Efficient data copy from PCIe device to RAM in kernel

PeterWurmsdobler · 07-13-2010, 04:36 PM

Hello,

I have got an FPGA card (4 PCIe v1.0 lanes) that exposes a prefetchable PCI memory window to the system with pcie_mem_length (16MB). In the driver I have ioremapped its base address into the kernel's virtual memory space, called pcie_mem_vaddr. On the other side, I have got memory reserved during boot time which I have also ioremapped into the kernel's virtual memory space, called reserved_vaddr.

Now, since the FPGA card does not support DMA (yet), I have measured the data transfer time of a single memcpy (reserved_vaddr, pcie_mem_vaddr, pcie_mem_length) using ktime_t and associated hr_timer functions. It takes quite consistently 1.84s for 16MB, i.e. roughly 8MB/s. That's not terrific for nowadays standards.

The kernel's default implementation for memcpy in kernelsource/lib/string.c seems to carry out a loop counting down to zero with a *dest++ = *src++, both being char*; this does not look to efficient. Is it this function that is linked in by gcc and called from a kernel module, or a more architecture specific version found in kernelsource/arch/x86/lib/*.S ? There I can find for example a page_copy.S which seems to be efficient (uses prefetch). How can I make use of that?

How could I speed up the data transfer in the kernel, but without using DMA?

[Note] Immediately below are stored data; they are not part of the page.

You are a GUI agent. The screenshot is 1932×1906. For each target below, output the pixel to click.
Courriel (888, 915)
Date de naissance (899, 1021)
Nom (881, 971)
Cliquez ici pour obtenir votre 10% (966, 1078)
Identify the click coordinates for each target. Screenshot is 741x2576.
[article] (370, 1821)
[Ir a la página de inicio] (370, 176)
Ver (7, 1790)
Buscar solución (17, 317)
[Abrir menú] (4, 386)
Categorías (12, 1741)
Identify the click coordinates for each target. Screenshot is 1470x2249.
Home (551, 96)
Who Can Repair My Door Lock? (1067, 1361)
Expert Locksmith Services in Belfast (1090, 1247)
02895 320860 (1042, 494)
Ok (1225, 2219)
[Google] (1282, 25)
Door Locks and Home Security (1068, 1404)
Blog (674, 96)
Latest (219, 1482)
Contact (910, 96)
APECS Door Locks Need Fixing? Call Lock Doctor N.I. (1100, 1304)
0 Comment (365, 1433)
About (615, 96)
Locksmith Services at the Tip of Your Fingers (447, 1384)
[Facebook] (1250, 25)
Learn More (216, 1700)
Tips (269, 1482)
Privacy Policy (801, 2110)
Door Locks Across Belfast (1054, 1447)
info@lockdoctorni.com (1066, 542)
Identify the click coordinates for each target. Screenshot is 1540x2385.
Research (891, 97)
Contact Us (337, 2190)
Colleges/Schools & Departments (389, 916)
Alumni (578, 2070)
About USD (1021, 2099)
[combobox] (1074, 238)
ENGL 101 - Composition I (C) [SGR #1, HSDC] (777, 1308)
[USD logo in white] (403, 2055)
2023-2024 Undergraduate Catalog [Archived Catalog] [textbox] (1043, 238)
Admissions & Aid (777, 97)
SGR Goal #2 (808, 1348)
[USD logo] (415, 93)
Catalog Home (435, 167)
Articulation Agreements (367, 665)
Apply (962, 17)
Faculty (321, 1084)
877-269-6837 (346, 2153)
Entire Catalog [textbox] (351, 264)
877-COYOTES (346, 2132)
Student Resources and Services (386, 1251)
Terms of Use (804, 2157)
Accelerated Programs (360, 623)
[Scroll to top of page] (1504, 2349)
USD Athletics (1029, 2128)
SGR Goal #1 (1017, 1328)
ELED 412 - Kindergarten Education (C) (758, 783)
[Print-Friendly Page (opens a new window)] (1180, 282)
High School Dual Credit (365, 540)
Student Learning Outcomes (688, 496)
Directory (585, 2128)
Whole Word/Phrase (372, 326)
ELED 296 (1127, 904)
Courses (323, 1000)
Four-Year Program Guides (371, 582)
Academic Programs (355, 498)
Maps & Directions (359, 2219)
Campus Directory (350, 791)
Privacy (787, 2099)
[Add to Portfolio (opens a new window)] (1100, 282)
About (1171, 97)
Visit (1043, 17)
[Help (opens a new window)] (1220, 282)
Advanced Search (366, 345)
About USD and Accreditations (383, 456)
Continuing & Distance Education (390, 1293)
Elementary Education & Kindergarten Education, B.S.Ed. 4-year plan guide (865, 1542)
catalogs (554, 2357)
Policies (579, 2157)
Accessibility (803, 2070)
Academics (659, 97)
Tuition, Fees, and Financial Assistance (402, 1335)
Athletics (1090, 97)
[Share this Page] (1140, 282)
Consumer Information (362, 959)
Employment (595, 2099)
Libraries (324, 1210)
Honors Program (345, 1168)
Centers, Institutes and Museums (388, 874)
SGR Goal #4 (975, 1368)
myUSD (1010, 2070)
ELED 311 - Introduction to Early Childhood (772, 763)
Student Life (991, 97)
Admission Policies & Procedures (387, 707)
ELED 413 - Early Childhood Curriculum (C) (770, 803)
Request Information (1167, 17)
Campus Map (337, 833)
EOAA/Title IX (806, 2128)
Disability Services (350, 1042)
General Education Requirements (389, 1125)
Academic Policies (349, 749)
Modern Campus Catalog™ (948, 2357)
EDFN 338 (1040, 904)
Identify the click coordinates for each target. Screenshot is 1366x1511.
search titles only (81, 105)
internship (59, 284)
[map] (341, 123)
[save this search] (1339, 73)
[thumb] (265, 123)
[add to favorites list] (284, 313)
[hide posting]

Many thanks for any hints,
peter

nini09 · 07-13-2010, 05:55 PM

What's that memcpy, from system memory to system memory, or from PCIe memory to system memory?

PeterWurmsdobler · 07-14-2010, 03:20 AM

Hello,

sorry if it was not clearn from my first post. In the kernel driver's init part I have in essence:

Code:

unsigned long pcie_mem_hwaddr = pci_resource_start (pcie_dev, 0);
unsigned long pcie_mem_length = pci_resource_len(pcie_dev, 0);//(16MB)
void * pcie_mem_vaddr = ioremap(pcie_mem_hwaddr, pcie_mem_length);
void * reserved_vaddr = ioremap(0x100000000UL, 0x200000000UL);

In a periodically called function I have in essence:

Code:

ktime_t before = ktime_get_real();
memcpy(reserved_vaddr, pcie_mem_vaddr, pcie_mem_length);
ktime_t after = ktime_get_real();
ktime_t diff = ktime_sub(after, before);  /* kt1 - kt2 
printk("dT = %lld ns\n", ktime_to_ns(diff));*/

And this is what produces quite consitently 1.8s. So how could I speed up the transfer, without DMA?

Cheers

nini09 · 07-14-2010, 02:44 PM

The throughput is too low and it looks like something is wrong.
Why do you use ioremap to reserve/allocate memory instead of kmalloc? Are you sure no memory conflicting?

PeterWurmsdobler · 07-15-2010, 04:31 AM

Hello,

I need to record 500MB/s of data generated by an FGPA card to RAM. Reserving 8GB at boot time, then using ioremap to bring it into kernel virtual memory space gives me the guarantee that I have memory available to record for roughly 16seconds. kmalloc would return only small chunks and I can not be sure that I can claim 8GB in total; in addition, I would need to maintain the chunks returned by kmalloc.

So my question remains unanswered, how can I transfer data from a PCIe card efficiently without using DMA. From what I have tried so far, using memcpy, or readq(), I only get 8MB/s as every read() is translated into a PCIe request and a single PCIe transation packet is returned for every single word, even though PCIe would support 4k packets.

Cheers,
peter

nini09 · 07-15-2010, 02:43 PM

If you want PCIe 4k burst transfer, it is DMA job. My point is even if CPU can only generate single word PCI request, the throughput shouldn't be that low, 8MB/s.
You can try some CISC CPU, such as x86, and use the instruction of move word from string to string.

PeterWurmsdobler · 07-16-2010, 10:18 AM

Hello,
thanks for the answers. We have now changed the FPGA design to incorporate DMA. We now get 600MB/s on 4 lane v1.0 PCIe.
peter